** START STORED ROWS **

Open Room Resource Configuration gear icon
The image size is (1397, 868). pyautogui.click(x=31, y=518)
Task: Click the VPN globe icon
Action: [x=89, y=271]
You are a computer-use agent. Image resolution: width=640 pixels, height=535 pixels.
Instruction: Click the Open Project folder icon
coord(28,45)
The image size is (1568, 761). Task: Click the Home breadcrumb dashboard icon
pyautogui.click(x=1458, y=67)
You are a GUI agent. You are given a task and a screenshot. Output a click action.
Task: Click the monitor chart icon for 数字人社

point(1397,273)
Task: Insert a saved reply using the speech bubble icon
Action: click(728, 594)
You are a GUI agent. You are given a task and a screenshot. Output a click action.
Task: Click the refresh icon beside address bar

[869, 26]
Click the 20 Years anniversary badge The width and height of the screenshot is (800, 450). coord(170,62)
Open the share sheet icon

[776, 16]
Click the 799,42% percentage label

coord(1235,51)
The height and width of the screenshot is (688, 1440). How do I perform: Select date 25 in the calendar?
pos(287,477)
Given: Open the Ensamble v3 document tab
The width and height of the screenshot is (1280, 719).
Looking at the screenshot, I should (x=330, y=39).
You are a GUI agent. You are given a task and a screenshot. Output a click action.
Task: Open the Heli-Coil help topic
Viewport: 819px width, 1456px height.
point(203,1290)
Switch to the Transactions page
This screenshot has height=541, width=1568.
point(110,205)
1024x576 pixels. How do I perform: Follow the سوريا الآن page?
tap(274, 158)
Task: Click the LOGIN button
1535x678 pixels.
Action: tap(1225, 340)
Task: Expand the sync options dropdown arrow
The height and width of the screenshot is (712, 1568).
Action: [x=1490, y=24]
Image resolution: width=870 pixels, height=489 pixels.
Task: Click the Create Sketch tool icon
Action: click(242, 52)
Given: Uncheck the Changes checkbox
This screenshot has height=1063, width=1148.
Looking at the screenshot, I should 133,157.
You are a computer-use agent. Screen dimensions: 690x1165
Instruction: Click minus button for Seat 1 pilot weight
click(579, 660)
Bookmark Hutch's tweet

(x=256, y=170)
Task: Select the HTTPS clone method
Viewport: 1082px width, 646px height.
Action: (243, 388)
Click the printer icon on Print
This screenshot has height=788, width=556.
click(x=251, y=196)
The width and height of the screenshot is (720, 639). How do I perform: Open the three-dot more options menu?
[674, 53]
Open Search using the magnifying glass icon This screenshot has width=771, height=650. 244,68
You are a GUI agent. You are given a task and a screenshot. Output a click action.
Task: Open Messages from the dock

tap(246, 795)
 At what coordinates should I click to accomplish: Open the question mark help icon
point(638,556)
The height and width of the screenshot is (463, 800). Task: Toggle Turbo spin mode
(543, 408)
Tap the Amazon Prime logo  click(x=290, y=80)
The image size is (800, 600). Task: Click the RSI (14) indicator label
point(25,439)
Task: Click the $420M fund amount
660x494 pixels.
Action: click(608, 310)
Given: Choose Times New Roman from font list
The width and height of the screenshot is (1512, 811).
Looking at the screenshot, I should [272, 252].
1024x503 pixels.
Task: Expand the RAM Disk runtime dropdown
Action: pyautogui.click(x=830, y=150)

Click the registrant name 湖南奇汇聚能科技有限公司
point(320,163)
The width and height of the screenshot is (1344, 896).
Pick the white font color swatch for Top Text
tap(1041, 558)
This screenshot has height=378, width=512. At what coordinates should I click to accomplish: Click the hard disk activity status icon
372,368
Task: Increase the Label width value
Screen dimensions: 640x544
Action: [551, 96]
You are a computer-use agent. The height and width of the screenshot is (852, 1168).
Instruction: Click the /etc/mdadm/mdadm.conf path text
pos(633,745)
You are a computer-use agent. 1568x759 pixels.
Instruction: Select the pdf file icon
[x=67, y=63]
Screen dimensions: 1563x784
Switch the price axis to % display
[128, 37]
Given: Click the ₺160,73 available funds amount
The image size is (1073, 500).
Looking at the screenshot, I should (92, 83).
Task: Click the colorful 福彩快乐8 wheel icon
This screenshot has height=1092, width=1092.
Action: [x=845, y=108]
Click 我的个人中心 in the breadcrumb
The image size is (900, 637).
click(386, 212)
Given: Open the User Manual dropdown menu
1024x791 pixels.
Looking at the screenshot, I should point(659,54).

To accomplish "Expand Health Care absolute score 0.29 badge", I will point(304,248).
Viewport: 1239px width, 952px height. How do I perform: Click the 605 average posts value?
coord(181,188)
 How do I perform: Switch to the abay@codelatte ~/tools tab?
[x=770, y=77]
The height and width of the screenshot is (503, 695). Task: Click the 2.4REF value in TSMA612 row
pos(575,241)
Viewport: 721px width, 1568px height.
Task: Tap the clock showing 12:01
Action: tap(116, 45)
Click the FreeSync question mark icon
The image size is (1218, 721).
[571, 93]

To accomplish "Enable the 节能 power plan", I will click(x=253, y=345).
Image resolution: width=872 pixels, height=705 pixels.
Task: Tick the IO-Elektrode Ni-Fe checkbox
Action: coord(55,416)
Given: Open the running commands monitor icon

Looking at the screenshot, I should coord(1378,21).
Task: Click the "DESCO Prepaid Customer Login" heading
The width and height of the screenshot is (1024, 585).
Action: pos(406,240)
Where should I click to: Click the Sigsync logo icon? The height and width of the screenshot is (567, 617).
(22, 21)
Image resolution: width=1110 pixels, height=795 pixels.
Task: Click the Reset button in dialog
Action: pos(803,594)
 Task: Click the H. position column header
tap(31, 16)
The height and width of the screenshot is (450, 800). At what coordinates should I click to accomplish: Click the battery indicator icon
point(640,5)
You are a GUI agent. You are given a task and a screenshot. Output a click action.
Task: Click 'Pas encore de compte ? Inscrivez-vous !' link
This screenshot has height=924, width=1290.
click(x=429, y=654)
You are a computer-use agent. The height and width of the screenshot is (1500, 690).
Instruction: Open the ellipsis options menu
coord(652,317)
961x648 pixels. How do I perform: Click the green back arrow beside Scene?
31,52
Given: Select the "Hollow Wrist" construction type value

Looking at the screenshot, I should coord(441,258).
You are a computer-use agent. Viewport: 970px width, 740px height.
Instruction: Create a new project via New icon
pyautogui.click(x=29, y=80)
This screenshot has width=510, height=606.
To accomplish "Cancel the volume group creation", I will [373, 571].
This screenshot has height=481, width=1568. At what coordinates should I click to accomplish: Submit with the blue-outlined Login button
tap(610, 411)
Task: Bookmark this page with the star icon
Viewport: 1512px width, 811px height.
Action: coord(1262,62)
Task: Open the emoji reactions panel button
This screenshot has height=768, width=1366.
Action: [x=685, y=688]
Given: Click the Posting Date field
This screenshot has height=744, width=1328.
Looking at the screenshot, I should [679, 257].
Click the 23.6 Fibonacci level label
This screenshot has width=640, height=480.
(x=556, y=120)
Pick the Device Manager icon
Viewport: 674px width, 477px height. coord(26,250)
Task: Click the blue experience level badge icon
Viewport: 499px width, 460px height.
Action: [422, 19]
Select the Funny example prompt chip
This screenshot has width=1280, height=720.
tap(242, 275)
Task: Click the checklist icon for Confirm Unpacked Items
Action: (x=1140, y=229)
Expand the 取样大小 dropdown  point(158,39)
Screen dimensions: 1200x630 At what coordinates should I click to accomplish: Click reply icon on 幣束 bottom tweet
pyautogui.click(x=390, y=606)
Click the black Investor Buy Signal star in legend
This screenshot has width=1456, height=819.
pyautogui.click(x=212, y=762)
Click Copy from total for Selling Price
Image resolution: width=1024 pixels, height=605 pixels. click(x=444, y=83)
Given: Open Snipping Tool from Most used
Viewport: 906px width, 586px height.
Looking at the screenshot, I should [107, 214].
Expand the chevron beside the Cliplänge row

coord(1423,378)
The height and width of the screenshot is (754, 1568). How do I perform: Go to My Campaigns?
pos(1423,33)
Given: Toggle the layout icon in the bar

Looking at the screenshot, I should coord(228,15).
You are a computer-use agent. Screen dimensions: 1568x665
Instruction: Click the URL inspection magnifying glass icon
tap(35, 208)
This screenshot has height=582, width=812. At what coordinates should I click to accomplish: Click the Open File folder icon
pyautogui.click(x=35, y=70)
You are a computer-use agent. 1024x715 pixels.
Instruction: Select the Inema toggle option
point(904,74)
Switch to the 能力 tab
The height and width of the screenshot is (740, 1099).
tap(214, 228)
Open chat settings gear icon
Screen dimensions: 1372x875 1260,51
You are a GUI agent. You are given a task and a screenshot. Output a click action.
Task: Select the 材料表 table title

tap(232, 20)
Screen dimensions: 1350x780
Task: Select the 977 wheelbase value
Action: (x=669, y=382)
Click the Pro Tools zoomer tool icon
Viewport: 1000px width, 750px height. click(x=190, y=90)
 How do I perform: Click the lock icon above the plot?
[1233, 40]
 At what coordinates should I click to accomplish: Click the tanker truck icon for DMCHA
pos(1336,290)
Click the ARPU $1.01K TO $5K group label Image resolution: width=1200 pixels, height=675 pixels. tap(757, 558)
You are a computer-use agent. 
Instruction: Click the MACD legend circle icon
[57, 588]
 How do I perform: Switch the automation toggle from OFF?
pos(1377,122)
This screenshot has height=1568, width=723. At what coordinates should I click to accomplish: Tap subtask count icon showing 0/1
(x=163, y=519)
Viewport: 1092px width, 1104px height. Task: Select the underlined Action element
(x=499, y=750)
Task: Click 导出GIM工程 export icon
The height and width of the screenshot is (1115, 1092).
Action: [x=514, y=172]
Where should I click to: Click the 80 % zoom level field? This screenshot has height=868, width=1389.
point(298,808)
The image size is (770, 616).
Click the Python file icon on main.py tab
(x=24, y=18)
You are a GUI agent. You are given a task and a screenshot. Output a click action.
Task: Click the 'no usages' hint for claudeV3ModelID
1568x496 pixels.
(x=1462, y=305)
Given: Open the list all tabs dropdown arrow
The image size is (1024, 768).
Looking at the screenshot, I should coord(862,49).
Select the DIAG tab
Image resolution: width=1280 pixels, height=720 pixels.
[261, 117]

** END STORED ROWS **

Copy the entries between the line containing "The height and width of the screenshot is (463, 800)." and the line containing "click(386, 212)", inclusive, reproducing each line unchanged.

The height and width of the screenshot is (463, 800). Task: Toggle Turbo spin mode
(543, 408)
Tap the Amazon Prime logo  click(x=290, y=80)
The image size is (800, 600). Task: Click the RSI (14) indicator label
point(25,439)
Task: Click the $420M fund amount
660x494 pixels.
Action: click(608, 310)
Given: Choose Times New Roman from font list
The width and height of the screenshot is (1512, 811).
Looking at the screenshot, I should [272, 252].
1024x503 pixels.
Task: Expand the RAM Disk runtime dropdown
Action: pyautogui.click(x=830, y=150)

Click the registrant name 湖南奇汇聚能科技有限公司
point(320,163)
The width and height of the screenshot is (1344, 896).
Pick the white font color swatch for Top Text
tap(1041, 558)
This screenshot has height=378, width=512. At what coordinates should I click to accomplish: Click the hard disk activity status icon
372,368
Task: Increase the Label width value
Screen dimensions: 640x544
Action: [551, 96]
You are a computer-use agent. The height and width of the screenshot is (852, 1168).
Instruction: Click the /etc/mdadm/mdadm.conf path text
pos(633,745)
You are a computer-use agent. 1568x759 pixels.
Instruction: Select the pdf file icon
[x=67, y=63]
Screen dimensions: 1563x784
Switch the price axis to % display
[128, 37]
Given: Click the ₺160,73 available funds amount
The image size is (1073, 500).
Looking at the screenshot, I should (92, 83).
Task: Click the colorful 福彩快乐8 wheel icon
This screenshot has height=1092, width=1092.
Action: [x=845, y=108]
Click 我的个人中心 in the breadcrumb
The image size is (900, 637).
click(386, 212)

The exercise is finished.